Verbatim transcription of the listing is needed.
(Beginning of MATERIAL PROVIDED)
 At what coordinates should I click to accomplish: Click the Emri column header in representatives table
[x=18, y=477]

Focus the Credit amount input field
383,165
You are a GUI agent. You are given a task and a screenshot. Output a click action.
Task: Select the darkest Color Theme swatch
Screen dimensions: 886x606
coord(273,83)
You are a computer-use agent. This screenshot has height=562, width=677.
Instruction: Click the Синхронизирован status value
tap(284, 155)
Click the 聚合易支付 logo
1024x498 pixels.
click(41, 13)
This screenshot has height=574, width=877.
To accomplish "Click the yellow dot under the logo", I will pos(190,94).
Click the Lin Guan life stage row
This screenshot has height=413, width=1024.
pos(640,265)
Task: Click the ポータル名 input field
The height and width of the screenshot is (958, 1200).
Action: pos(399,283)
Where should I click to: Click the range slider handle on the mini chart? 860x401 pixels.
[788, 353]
(End of MATERIAL PROVIDED)
**PROBLEM SOLUTION**:
 At what coordinates should I click to accomplish: Click the Emri column header in representatives table
[x=18, y=477]

Focus the Credit amount input field
383,165
You are a GUI agent. You are given a task and a screenshot. Output a click action.
Task: Select the darkest Color Theme swatch
Screen dimensions: 886x606
coord(273,83)
You are a computer-use agent. This screenshot has height=562, width=677.
Instruction: Click the Синхронизирован status value
tap(284, 155)
Click the 聚合易支付 logo
1024x498 pixels.
click(41, 13)
This screenshot has height=574, width=877.
To accomplish "Click the yellow dot under the logo", I will pos(190,94).
Click the Lin Guan life stage row
This screenshot has height=413, width=1024.
pos(640,265)
Task: Click the ポータル名 input field
The height and width of the screenshot is (958, 1200).
Action: pos(399,283)
Where should I click to: Click the range slider handle on the mini chart? 860x401 pixels.
[788, 353]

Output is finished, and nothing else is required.